Brojendra Kumar Sinha

(Translated from Bishnupriya Manipuri by Ramlal Sinha)

When the Bishnupriya Manipuri writers run short of ideas and topics, they simply turn cultural cops and appeal to the girls of the community through their write-ups to be strict on preservation of culture of the community by strictly adhering to Bishnupriya Manipuri attires, as if the onus of preserving the culture of the community is that of girls or women only, not of the men folk. This essentially means that the men can wear any kind of dresses and do whatever they like, and that has nothing to do with the culture of the community.

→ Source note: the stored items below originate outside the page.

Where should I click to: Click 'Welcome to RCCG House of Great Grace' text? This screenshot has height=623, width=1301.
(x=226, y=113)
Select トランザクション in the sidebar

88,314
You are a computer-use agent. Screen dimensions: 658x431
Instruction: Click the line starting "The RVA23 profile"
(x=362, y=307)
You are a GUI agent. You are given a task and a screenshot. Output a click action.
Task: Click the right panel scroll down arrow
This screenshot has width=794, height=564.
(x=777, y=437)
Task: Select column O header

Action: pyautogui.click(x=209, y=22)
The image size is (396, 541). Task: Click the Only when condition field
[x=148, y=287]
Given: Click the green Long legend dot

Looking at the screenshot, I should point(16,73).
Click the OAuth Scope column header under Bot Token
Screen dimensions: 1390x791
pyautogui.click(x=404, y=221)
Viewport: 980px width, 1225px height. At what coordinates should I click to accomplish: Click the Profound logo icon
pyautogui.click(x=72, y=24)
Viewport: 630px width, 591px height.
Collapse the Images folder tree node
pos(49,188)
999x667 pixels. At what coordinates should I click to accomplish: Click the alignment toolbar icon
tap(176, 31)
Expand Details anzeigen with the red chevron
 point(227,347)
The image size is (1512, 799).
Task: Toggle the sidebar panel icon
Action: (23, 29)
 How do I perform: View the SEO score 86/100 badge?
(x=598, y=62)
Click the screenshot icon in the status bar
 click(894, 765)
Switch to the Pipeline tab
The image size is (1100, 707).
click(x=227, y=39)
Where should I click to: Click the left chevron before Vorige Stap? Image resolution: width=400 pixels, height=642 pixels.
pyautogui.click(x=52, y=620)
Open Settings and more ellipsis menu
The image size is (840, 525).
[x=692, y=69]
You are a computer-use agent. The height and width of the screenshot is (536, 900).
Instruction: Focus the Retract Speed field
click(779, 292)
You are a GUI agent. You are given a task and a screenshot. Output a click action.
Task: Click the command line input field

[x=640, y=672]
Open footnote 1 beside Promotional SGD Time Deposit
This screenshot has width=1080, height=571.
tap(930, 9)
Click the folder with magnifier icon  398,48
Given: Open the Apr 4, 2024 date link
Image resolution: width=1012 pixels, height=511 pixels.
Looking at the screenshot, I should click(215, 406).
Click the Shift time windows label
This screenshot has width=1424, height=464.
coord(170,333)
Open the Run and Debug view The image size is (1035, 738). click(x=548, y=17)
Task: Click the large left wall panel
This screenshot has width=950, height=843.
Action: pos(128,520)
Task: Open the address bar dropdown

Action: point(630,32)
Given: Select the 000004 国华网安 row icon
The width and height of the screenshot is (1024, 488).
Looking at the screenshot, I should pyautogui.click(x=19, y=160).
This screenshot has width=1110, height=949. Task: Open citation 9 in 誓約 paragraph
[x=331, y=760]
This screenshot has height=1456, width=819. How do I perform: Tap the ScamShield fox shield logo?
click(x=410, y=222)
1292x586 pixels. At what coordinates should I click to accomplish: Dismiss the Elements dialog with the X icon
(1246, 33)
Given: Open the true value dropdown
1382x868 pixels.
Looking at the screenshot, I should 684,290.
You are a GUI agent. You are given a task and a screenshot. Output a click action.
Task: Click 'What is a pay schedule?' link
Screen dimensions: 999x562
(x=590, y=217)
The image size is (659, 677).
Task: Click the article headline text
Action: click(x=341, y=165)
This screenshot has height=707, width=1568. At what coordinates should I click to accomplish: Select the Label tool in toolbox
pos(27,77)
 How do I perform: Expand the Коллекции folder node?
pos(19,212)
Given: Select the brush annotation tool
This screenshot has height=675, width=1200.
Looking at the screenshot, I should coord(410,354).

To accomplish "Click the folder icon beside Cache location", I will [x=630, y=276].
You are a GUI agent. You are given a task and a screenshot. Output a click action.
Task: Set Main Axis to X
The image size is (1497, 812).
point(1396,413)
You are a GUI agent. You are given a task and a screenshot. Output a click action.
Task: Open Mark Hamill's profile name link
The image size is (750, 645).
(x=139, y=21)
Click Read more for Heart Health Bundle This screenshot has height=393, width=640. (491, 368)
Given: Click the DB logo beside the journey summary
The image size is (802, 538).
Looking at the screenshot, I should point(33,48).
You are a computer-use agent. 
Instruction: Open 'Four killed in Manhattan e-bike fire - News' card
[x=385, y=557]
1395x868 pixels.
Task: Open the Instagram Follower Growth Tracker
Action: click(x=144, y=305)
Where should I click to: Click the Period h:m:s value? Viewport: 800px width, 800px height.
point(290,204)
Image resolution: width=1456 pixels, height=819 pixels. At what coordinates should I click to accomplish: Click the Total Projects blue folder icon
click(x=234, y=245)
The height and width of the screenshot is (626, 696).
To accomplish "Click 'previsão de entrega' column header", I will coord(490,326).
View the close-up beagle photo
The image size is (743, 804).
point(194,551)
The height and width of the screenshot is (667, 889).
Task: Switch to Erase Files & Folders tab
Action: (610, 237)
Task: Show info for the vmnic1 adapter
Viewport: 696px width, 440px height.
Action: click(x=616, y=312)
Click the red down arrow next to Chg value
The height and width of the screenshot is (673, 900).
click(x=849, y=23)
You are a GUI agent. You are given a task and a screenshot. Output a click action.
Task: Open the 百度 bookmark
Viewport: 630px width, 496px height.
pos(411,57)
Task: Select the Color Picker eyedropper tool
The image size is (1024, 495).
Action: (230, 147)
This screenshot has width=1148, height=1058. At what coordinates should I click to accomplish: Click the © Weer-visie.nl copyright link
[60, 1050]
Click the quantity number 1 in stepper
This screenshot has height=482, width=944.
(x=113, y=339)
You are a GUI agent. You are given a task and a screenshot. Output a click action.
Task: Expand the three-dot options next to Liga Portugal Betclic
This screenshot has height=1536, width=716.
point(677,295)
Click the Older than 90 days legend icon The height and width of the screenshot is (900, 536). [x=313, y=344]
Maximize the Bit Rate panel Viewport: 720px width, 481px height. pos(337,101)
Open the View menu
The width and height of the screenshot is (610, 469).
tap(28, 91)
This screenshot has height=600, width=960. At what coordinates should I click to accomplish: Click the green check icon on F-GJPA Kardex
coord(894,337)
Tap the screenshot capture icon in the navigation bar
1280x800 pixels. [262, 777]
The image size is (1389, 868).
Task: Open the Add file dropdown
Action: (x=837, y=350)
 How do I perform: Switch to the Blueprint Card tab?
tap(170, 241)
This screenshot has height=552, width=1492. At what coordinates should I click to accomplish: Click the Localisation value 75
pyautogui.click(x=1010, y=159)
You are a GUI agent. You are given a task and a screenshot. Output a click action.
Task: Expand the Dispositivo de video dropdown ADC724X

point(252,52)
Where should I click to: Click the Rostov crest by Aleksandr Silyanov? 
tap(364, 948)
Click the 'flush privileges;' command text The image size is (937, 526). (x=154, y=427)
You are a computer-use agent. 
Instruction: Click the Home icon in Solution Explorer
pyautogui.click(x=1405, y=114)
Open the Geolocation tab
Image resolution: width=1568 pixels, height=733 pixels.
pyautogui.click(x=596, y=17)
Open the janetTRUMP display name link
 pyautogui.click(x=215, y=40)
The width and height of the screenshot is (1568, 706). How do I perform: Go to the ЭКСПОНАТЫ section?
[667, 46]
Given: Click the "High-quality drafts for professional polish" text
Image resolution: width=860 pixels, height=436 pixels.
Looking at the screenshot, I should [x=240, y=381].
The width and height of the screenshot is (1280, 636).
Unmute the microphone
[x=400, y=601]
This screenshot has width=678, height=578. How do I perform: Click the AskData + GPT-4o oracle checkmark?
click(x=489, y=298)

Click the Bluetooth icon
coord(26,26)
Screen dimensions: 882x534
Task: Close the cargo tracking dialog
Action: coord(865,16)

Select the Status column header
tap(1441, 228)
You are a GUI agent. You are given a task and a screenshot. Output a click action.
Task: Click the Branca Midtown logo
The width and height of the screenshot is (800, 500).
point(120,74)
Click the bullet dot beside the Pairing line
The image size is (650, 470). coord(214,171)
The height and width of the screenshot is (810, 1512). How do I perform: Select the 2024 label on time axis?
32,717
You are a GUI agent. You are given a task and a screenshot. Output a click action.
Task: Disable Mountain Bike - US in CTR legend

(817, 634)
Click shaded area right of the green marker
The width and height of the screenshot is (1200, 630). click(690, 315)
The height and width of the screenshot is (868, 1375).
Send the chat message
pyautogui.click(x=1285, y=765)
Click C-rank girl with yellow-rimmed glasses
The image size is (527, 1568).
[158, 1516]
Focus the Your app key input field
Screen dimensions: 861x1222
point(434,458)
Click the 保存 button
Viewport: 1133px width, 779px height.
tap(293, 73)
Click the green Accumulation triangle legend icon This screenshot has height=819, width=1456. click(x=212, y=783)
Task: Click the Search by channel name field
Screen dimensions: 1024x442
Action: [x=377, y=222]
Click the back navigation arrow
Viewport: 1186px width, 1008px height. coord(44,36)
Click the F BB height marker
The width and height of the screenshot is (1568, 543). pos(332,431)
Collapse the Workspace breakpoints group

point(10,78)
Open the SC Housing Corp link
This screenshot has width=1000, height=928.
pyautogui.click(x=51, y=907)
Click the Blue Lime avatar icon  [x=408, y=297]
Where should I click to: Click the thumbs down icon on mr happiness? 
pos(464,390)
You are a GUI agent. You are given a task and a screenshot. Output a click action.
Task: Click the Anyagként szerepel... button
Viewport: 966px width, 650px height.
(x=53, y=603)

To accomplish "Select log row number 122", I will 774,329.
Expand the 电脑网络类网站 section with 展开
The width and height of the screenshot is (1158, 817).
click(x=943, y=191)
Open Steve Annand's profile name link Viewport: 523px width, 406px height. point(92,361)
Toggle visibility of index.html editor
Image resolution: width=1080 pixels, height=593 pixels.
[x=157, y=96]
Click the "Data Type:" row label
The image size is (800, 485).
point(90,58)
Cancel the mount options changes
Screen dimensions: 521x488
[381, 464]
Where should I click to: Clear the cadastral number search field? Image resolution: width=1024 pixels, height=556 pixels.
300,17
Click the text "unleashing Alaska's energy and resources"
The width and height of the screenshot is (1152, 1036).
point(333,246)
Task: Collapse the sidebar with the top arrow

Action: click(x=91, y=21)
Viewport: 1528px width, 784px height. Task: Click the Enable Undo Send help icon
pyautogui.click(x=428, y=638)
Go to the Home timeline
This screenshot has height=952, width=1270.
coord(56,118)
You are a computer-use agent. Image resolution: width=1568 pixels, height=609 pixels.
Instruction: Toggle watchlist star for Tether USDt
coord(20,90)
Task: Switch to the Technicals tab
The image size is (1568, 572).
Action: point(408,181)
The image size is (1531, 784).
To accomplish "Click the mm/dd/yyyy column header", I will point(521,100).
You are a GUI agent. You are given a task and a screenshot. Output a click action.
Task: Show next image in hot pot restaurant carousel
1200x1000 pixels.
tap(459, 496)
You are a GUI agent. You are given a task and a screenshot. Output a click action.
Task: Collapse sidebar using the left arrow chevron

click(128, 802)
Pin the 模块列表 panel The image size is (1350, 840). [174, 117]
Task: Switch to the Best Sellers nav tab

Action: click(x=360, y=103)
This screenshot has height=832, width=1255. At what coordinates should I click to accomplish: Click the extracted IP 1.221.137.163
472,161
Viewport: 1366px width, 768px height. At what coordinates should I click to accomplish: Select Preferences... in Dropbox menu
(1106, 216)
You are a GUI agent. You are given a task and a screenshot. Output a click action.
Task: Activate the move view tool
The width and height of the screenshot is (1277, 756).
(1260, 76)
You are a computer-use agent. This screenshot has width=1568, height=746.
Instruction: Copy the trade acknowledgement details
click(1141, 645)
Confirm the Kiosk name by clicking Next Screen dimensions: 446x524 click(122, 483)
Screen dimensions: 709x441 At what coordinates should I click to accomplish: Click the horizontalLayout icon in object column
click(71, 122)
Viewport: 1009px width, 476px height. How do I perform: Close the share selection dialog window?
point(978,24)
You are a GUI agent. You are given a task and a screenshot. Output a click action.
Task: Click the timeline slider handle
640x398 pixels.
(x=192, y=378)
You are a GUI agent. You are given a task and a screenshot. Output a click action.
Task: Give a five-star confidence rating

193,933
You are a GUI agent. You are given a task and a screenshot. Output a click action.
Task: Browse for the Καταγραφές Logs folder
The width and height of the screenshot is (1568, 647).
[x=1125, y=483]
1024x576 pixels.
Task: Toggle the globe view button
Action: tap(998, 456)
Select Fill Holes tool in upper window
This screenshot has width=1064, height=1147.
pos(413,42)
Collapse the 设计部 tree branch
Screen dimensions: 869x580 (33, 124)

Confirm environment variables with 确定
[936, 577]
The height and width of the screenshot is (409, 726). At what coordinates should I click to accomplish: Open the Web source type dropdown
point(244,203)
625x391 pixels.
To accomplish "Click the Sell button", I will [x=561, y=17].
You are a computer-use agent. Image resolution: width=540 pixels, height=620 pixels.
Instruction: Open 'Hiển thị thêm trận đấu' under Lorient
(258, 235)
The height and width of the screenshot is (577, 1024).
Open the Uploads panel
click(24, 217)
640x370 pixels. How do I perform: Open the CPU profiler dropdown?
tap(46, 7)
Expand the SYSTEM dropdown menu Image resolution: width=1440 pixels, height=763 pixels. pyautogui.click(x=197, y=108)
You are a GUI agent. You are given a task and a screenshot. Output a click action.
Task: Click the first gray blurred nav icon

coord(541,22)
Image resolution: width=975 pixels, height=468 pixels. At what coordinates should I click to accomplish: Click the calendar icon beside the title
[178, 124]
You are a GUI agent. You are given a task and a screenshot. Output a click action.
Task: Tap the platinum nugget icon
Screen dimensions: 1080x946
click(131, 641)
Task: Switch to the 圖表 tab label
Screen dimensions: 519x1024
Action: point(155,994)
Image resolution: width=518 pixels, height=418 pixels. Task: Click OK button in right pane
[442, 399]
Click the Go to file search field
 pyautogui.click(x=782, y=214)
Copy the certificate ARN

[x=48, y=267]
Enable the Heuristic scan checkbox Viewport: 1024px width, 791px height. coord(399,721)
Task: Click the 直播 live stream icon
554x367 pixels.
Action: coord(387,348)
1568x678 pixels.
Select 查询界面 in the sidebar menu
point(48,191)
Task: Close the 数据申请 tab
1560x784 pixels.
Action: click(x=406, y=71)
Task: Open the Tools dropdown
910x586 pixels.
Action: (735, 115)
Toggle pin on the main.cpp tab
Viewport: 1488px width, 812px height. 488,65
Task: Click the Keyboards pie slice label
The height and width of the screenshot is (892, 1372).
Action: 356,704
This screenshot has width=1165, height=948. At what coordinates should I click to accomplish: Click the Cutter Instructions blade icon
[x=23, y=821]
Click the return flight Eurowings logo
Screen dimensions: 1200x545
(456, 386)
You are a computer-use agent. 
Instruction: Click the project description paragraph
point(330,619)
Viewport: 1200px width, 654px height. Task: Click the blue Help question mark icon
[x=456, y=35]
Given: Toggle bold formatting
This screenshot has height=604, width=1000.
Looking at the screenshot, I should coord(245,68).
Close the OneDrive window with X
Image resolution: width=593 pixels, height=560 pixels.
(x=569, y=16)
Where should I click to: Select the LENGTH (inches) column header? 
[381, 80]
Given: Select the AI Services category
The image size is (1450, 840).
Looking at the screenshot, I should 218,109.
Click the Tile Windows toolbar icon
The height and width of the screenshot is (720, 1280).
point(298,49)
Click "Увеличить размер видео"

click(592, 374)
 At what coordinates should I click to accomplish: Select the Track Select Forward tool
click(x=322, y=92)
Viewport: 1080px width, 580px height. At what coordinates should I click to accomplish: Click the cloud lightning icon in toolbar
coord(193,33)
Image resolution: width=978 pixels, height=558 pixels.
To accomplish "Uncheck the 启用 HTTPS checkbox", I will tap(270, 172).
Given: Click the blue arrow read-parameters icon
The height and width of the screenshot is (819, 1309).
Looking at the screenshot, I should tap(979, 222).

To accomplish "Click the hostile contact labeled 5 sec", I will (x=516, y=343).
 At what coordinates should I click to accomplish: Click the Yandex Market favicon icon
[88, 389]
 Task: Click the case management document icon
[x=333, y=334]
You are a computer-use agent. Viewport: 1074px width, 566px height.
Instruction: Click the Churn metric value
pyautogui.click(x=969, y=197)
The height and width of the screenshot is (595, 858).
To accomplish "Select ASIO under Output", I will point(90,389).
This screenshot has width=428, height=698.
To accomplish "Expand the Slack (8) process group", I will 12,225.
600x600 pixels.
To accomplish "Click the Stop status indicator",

Be that as it may, if the girls of the community are coerced into strictly adhering to the indigenous Bishnupriya Manipuri dresses, what dresses will the cultural cops prescribe for them? Should they prescribe leisa (fringe hair cut prevalent among the Bishnupriya Manipuri girls in yestercenturies), rings in ears and yaaberuni (a piece of cloth that had been worn by girls of the community in the chest instead of blouse) to go to colleges and offices? What would be the dresses for married women? Should the community members ask them not to wear blouse, but angaaluri (a mekhala-like cloth worn by the women of the community) up to the upper chest to go to offices and cinema? In fact, the way the women of the community wear aangaaluri, blouse, enaafi (chadar) nowadays is in conformity with the fashion of the times. Gone are the days when married Bishnupriya Manipuri women couldn't stain their hair-parting line with vermilion. Those who dared to use vermilion had to face taunts from their fellow members - naatakir kapaale sindurar foota/ baautaa policar madhurar gotaa (the vermilion that dazzles in the forehead of a fashionable woman provokes the lust of peripatetic policemen). But now, one can't think of a married Bishnupriya Manipuri woman without vermilion in her forehead. Why? Not to speak of those living in urban areas, Bishnupriya Manipuri women residing in far-flung interior areas too wear shalwar kamij, jeans, maxis and the like. Who can predict what fashion will follow in the days ahead? Women with long hair, porcupine spines (sedar kata) pierced through their hair buns and flowers on ears are scenes of yore. Boys' cut being the order of the day among the modern women, days are not far when devout listeners (audience) will be a confused lot for not being able to create a vivid picture in their minds when the esulpaas (singers) of the community will sing songs describing the plait (beni) of legendary Sriradha.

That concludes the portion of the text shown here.